** start of Material **
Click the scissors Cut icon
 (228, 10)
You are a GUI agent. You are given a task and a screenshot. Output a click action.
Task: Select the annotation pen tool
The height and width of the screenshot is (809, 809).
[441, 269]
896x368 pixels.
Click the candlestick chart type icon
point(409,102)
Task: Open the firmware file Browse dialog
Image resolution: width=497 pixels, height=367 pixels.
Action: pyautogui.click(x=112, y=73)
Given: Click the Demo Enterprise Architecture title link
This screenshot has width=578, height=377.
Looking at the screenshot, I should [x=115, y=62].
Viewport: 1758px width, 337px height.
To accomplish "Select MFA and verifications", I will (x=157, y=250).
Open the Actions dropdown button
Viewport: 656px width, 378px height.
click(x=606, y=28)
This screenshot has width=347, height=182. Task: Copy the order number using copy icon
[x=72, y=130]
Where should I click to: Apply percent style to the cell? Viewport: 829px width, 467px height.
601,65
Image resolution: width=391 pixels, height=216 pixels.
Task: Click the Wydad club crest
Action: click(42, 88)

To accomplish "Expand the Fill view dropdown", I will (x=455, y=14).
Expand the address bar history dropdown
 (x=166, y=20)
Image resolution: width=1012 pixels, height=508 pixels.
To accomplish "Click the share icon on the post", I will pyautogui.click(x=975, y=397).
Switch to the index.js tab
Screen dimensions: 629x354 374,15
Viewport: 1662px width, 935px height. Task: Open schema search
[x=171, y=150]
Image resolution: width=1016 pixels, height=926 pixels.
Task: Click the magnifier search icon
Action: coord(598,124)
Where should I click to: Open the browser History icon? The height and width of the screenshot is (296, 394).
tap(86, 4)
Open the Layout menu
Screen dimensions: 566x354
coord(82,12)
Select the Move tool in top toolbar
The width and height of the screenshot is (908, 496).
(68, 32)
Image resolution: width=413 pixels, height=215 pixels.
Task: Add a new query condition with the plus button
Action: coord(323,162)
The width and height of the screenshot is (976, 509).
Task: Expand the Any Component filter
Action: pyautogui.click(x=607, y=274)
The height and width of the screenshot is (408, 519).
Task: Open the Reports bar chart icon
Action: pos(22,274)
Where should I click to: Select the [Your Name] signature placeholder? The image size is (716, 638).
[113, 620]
** end of Material **
▶ [Work instructions]
Duplicate the items above exactly, starting at the line containing "896x368 pixels." and ending at the line containing "Action: pyautogui.click(x=112, y=73)", both lines included.

▶ [Solution for this exercise]
896x368 pixels.
Click the candlestick chart type icon
point(409,102)
Task: Open the firmware file Browse dialog
Image resolution: width=497 pixels, height=367 pixels.
Action: pyautogui.click(x=112, y=73)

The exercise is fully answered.